Орбели повернул к великолепному Невскому проспекту, который поэт Александр Блок считал «самым лирическим, самым поэтичным в мире». Там, как нигде, чудилась в женщинах неразгаданная тайна. Там их внешность напоминала о неведомой красоте, о призрачности надежд… Город всегда производил глубокое впечатление: на некоторых угнетающее, таинственное, трагическое, другим он казался эфирно-легким, чудесным, волшебным. Ленин видел здесь жестокую эксплуатацию, трущобы, созревшие для агитации, тайных заговоров, революции. Для Романовых это был центр вселенной, местопребывание абсолютной власти, которую благословила православная церковь.
Город всегда вызывал представление о высшем совершенстве. Он покорял величием пространств, красотой планировки, сочетанием воды и камня, массивных гранитных зданий и стройных мостов, низко нависшими небесами и бесконечным зимним холодом и снегом. Мастерская России, российская лаборатория, колыбель российской науки и искусства. Здесь открыл свою периодическую систему элементов Менделеев. Павлов здесь вырабатывал у собак условные рефлексы. Здесь Мусоргский писал свою неистовую мрачную музыку, покоряли сердца великих князей прелестные ножки Павловой, императорский балет дал миру Бакста, Дягилева, Фокина и Нижинского.
Ленинград был центром творческой жизни России. В субботу 21 июня весь день шли репетиции в залах Государственной балетной школы на Александрийской площади. Возглавлявшая русскую балетную школу великая Агриппина Ваганова была строгой воспитательницей. В воскресенье 22-го предстояло выступление в кордебалете Мариинского театра по случаю 30-й годовщины со времени дебюта балерины Е.М. Луком. А в среду 25-го должен был состояться выпускной спектакль класса Вагановой – балет «Бэлла». Вагановой было 63, но она была по-прежнему энергична, и, по словам одной из ее учениц, «мадам Ваганова была, как всегда, строга».
В ту субботу Карл Эллиасберг, руководитель симфонического оркестра Ленинградского радиокомитета, вернулся домой на Васильевский остров довольно поздно. У него тоже весь день были репетиции. Теперь он сел почитать газету и обратил внимание, что в воскресенье в Екатерининском дворце в Пушкине откроется выставка по случаю столетия со дня смерти Лермонтова. Он решил пойти. У другого крупного музыканта, композитора Дмитрия Шостаковича, были совсем другие планы. Шостакович, футбольный болельщик, днем в субботу купил билеты на матч, который должен был состояться на стадионе «Динамо» в воскресенье 22-го.
В субботу жизнь кипела в студиях «Ленфильма» на Петроградской стороне. Там, на Кировском проспекте, 10, на территории старого сада «Аквариум» (где когда-то Ледяной дворец восхищал поколения петербургской молодежи) скоро должен был выйти фильм о композиторе Глинке. Людмила, жена драматурга Александра Штейна, весь день готовила патриархальные боярские бороды, костюмы для Черномора, Руслана и Людмилы, приводила в порядок изящные старинные головные уборы, называвшиеся в России «кокошниками». В понедельник начнутся съемки. Штейн отсутствовал. Будучи офицером запаса, он в начале весны был призван в армию на три месяца. Срок его службы закончился несколько дней назад, и он поехал отдохнуть на новый писательский курорт, расположенный в Карелии, в нескольких километрах севернее Ленинграда, на территории, недавно принадлежавшей финнам.

ЗАДАНИЕ 1 | Выпишите из текста о Ленинграде отрывок, начиная со слов «В ту субботу» и заканчивая словами «в воскресенье 22-го.».
ЗАДАНИЕ 2 |
Соответствуют ли тексту о Ленинграде следующие утверждения? Для каждого ответьте «да» или «нет» и приведите точную цитату, которая это решает.
(а) В 63 года Ваганова оставалась энергичной.
(б) Билеты на футбольный матч купил Карл Эллиасберг.
(в) Александра Штейна призвали в армию на полгода.
ЗАДАНИЕ 3 | Напишите продолжение текста о Ленинграде, которое следует за его последним предложением.
Приведённые далее записи никак не связаны с текстом о Ленинграде.

(Сохранённые записи)
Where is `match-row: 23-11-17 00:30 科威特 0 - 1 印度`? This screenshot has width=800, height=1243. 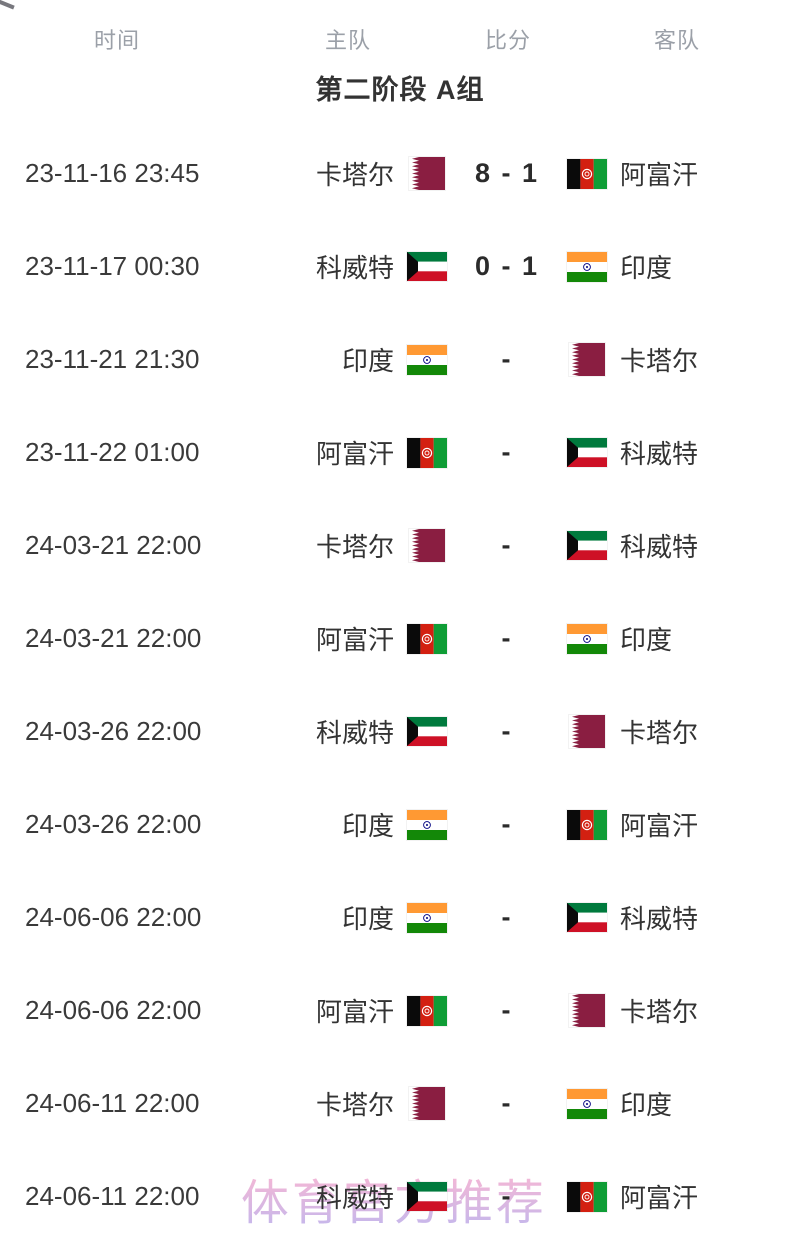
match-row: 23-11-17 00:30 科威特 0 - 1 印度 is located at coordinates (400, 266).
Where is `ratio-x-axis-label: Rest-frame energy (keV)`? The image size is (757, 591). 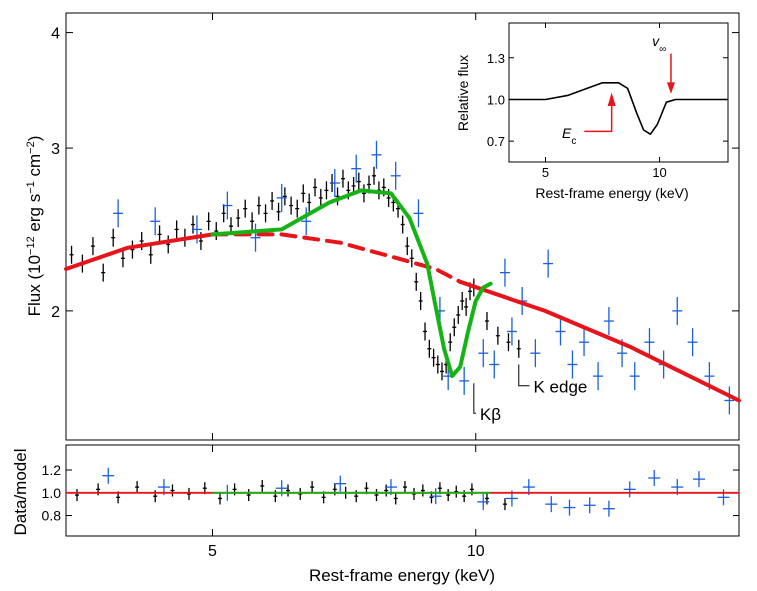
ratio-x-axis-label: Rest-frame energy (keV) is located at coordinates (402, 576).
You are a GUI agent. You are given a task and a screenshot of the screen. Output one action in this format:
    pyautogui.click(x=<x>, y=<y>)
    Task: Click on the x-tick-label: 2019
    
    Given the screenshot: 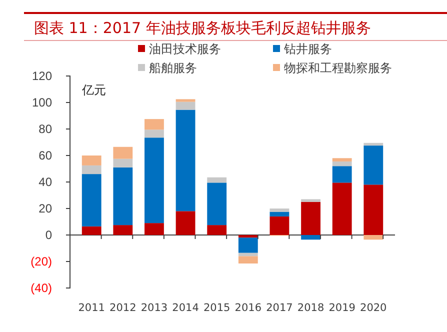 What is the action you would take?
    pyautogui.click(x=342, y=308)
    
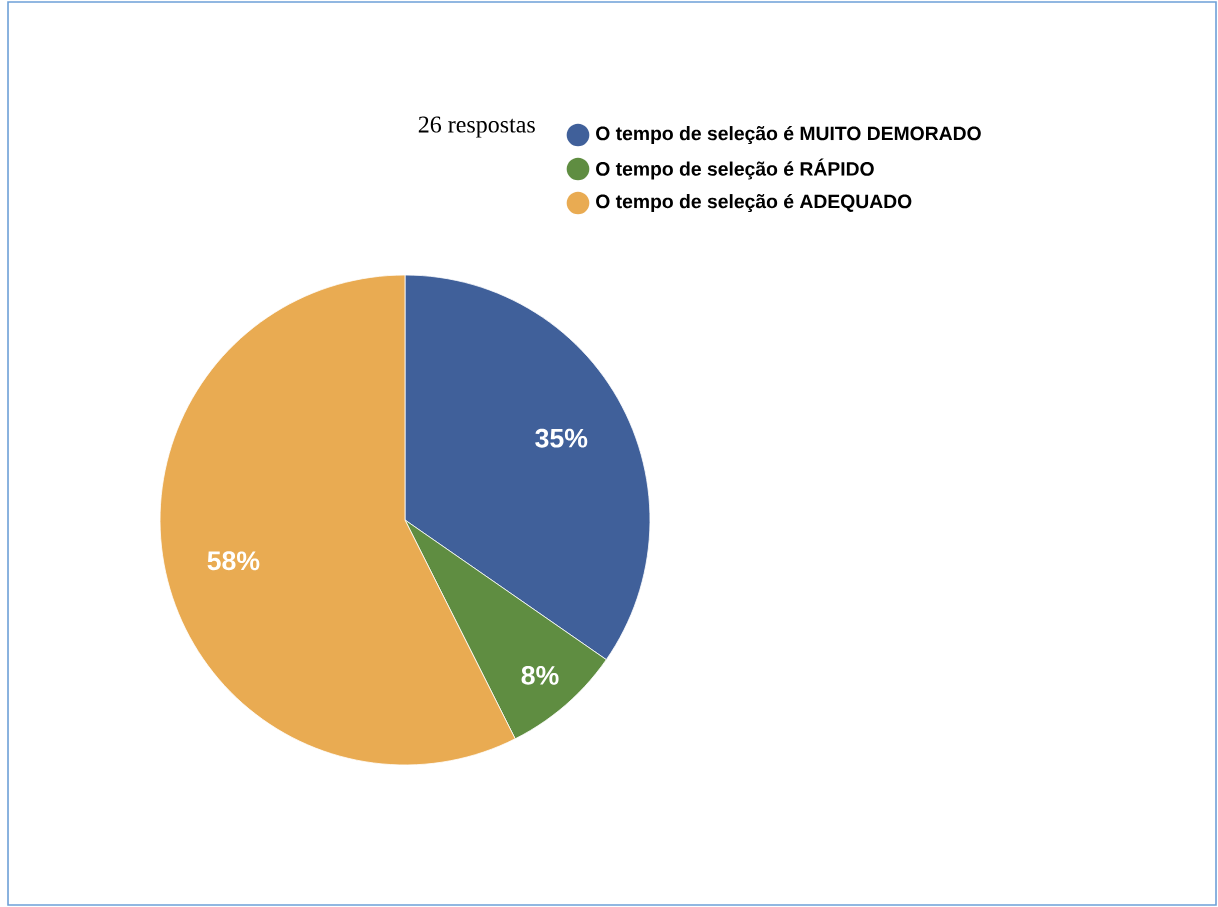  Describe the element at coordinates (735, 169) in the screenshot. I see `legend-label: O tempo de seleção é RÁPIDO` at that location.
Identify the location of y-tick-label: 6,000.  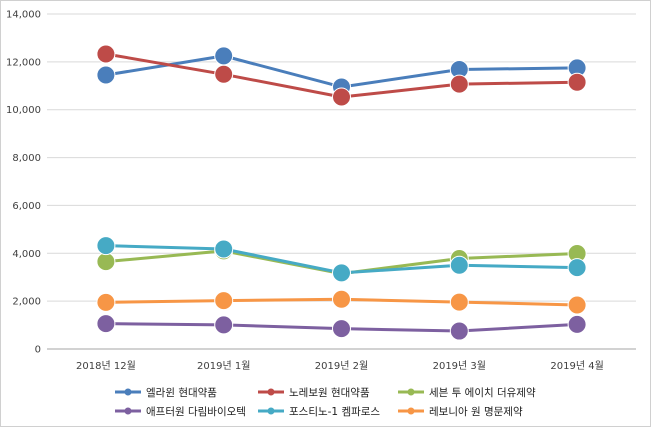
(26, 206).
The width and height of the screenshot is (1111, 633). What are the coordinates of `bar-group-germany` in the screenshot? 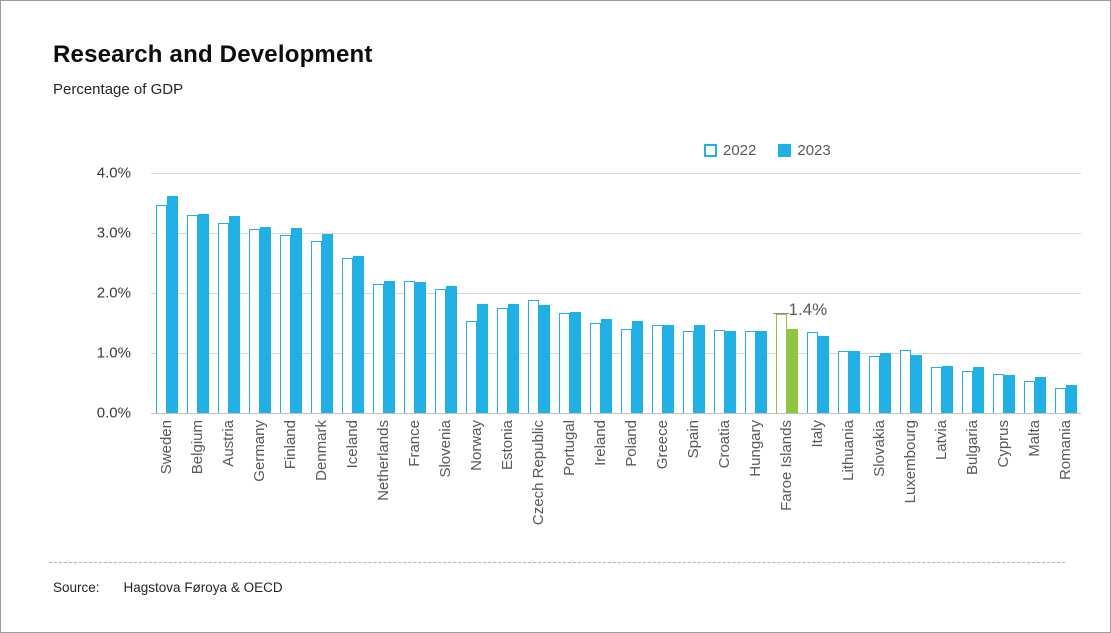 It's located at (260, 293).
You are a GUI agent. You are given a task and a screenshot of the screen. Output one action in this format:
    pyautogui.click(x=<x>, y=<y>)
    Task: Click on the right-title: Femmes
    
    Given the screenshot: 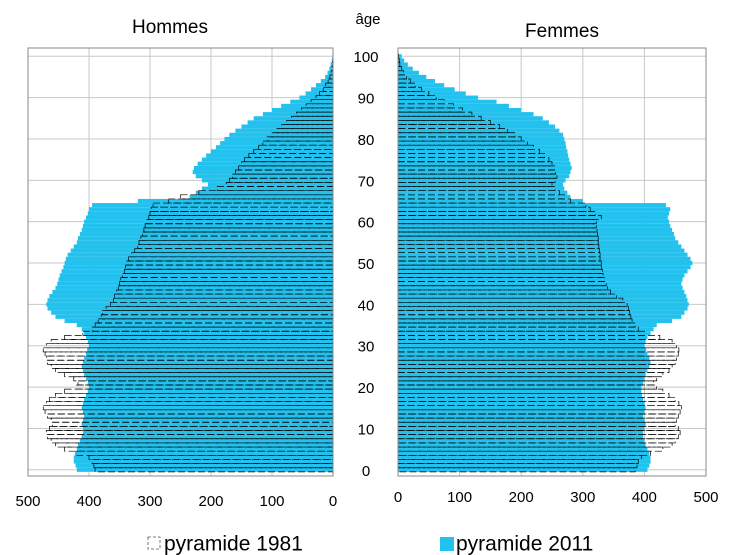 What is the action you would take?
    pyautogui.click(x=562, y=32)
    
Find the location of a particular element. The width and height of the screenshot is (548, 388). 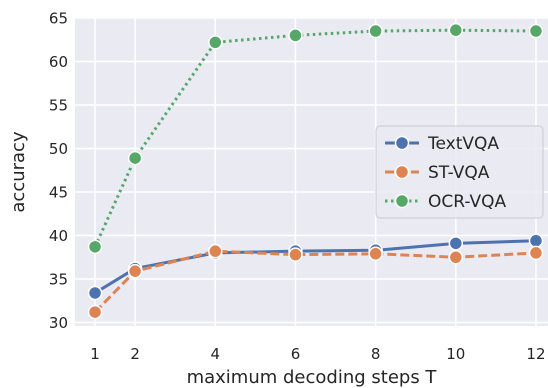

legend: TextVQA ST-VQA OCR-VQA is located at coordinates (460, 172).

ОТВЕТ 1 |
В ту субботу Карл Эллиасберг, руководитель симфонического оркестра Ленинградского радиокомитета, вернулся домой на Васильевский остров довольно поздно. У него тоже весь день были репетиции. Теперь он сел почитать газету и обратил внимание, что в воскресенье в Екатерининском дворце в Пушкине откроется выставка по случаю столетия со дня смерти Лермонтова. Он решил пойти. У другого крупного музыканта, композитора Дмитрия Шостаковича, были совсем другие планы. Шостакович, футбольный болельщик, днем в субботу купил билеты на матч, который должен был состояться на стадионе «Динамо» в воскресенье 22-го.

ОТВЕТ 2 |
(а) Да: «Вагановой было 63, но она была по-прежнему энергична».
(б) Нет: «Шостакович, футбольный болельщик, днем в субботу купил билеты на матч».
(в) Нет: «он в начале весны был призван в армию на три месяца».

ОТВЕТ 3 |
В субботу, в нескончаемом сумраке белой ночи, он сидел на каком-то шатком деревянном крылечке и беседовал с товарищем, драматургом Борисом Лавреневым. Вечер был тихий, но позже Штейн вспоминал, что видел ракеты далеко на горизонте, а около четырех ночи, когда он уже шел спать, ему послышался гул авиационных моторов над Финским заливом.
В субботу весь день продолжалось движение в Смольном. Смольный – комплекс зданий, построенных в классическом русском стиле вдоль Невы, некогда Институт благородных девиц, а с 1917 года символ революции. Здесь во время государственного переворота в ноябре 1917-го большевики с Лениным во главе установили свой командный пункт, здесь с тех пор помещалось руководство ленинградской партийной организации.
В эту субботу в Ленинградском городском комитете партии проводился так называемый расширенный пленум – общее заседание, на котором секретари горкома, директора заводов, специалисты народного хозяйства, представители профсоюзов и городского управления обсуждали ряд важных вопросов – выполнение директив, одобренных XVIII Всесоюзной партийной конференцией, и новые планы промышленного строительства.
Заседание в актовом зале Смольного, где когда-то Ленин провозгласил победу революции большевиков, закончилось поздно. Некоторые делегаты отправились домой. Другие, как и многие ленинградцы, прогуливались по широким проспектам в полночном струящемся свете. Они останавливались, глядя с интересом на прикрепленные к фонарным столбам афиши, в которых сообщалось, что завтра в Мариинском театре в балете Прокофьева «Ромео и Джульетта» будет танцевать Уланова. Другие афиши оповещали: «Антон Иванович сердится». Не все делегаты понимали, что это реклама нового фильма, который скоро пойдет в кинотеатрах. Они в недоумении качали головами и следовали дальше, заглядывая в яркие витрины магазинов Невского проспекта.
Высшие руководители, присутствовавшие на заседании, не гуляли. Они пошли в свои кабинеты и сидели у телефонов, ожидая звонка. Перед уходом из Смольного их по секрету предупредили: «Не уходите далеко. Сегодня что-то может произойти».
Что именно может произойти, им не сообщили. Приученные старательно исполнять приказы партии, не задавая вопросов, они сидели теперь у своих телефонов, курили, сосредоточенно рассматривали горы бумаг, которыми были постоянно завалены их столы, не понимая, в чем дело.
И все же не все оставались в кабинетах. Михаил Козаков, парторг Сталелитейного завода, поехал к семье на дачу, находившуюся в нескольких километрах от Ленинграда. Там не было телефона, и поэтому шофер вернулся на завод, чтобы предупредить его, если что-нибудь случится.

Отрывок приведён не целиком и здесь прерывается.